While several red lacquer examples of this form are known, black pieces of this Malvaceae flower design are rare, particularly in this large size. One black lacquer dish almost as large as the current dish, but with six lobed petals, is now in the collection of the Metropolitan Museum, New York, illustrated by J. Watt and B. Ford, East Asian Lacquer: The Florence and Herbert Irving Collection, pp. 42-3, no. 2. A rather smaller seven-lobed lacquer dish with the same distinctive S-shaped petals was formerly in the Garner collection, illustrated in Chinese and Associated Lacquer from the Garner Collection, the British Museum, London, 1973, no. 2, pl. 1b. The Garner example had a metal-bound rim and bore a stamped red lacquer collector's mark on the base. A similar six-lobed dish with two characters, Caiji, written on the base was included in the exhibition, 2000 Years of Chinese Lacquer, 1993, Oriental Ceramic Society of Hong Kong and the Chinese University of Hong Kong, illustrated in the Catalogue, p. 50, no. 18, where the authors suggested that Caiji may be the name of the shop where the dish was sold or the name of the owner.
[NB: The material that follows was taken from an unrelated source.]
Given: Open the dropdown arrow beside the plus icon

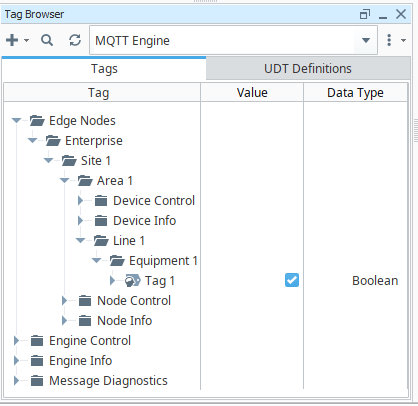Looking at the screenshot, I should click(27, 40).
A dark brown lacquer dish with seven S-shaped petals is in the collection of the National Palace Museum, Taibei, where it is described as 'hibiscus-shaped', illustrated in China at the Inception of the Second Millennium - Art and Culture of the Song Dynasty, p. 164, no. III-18. A second smaller black lacquer dish of this style is in the collection of the Tokyo National Museum, illustrated in Hai-wai Yi-chen, Chinese Art in Overseas Collections: Lacquerware, 1987, no. 20. Two other smaller black dishes are published, the first in the Lee collection, illustrated by K. T. Lee and S. C. Hu, Drache und Phoenix - Lackarbeiten aus China: Sammlung der Familie Lee, Museum fur Ostasiatische Kunst der Stadt Koln, 1990, pp. 62-3, no. 16; and the other in the Shoto Museum of Art, Tokyo, of 14.7 cm. diam., included in their tenth anniversary exhibition, Chinese Lacquerware, illustrated in the Catalogue, no. 4.
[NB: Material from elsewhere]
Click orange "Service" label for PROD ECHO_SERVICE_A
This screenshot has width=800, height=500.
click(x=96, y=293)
A red lacquer dish of the same design and similar size (18.7 cm. diam.), to the current example, in the Asian Art Museum, San Francisco, is illustrated by C. Shangraw, 'Chinese Lacquers in the Asian Art Museum of San Francisco', Orientations, April 1986, p. 26. Another red lacquer dish of this size and form, formerly in the Dubosc Collection was sold in London by Messrs Eskenazi in 1992, illustrated in Chinese Lacquer from the Jean-Pierre Dubosc Collection and Others, no. 4; and a further red example was exhibited at the Tokyo National Museum, illustrated in Toyo no Shikkogei: Tokubetsu Ten Oriental Lacquer Arts: Special Exhibition, Tokyo, 1977, no. 424. A fourth red example is in the collection of the Detroit Institute of Arts, illustrated in Hai-wai Yi-chen, Chinese Art in Overseas Collections: Lacquerware, Taibei, no. 22; and another is in the Lee Collection, illustrated by K. T. Lee and S. C. Hu, op. cit., pp. 64-5, no. 17.
The S-shaped overlap of the bow-edged petals on this dish creates an elegant form that also became popular on fine metalwork and imperial ceramics in the Northern Song dynasty. A similar design approach can be seen on the five-petalled flange of the famous early 12th century Ru ware bowl stand in the Percival David Foundation, illustrated by R. Scott, Imperial Taste: Chinese Ceramics from the Percival David Foundation, 1989, p. 37, no. 13. In comparison, the fluidity of lines dividing the petals appears to be more successful on the lacquer mallow-shaped dish than on the ceramic examples.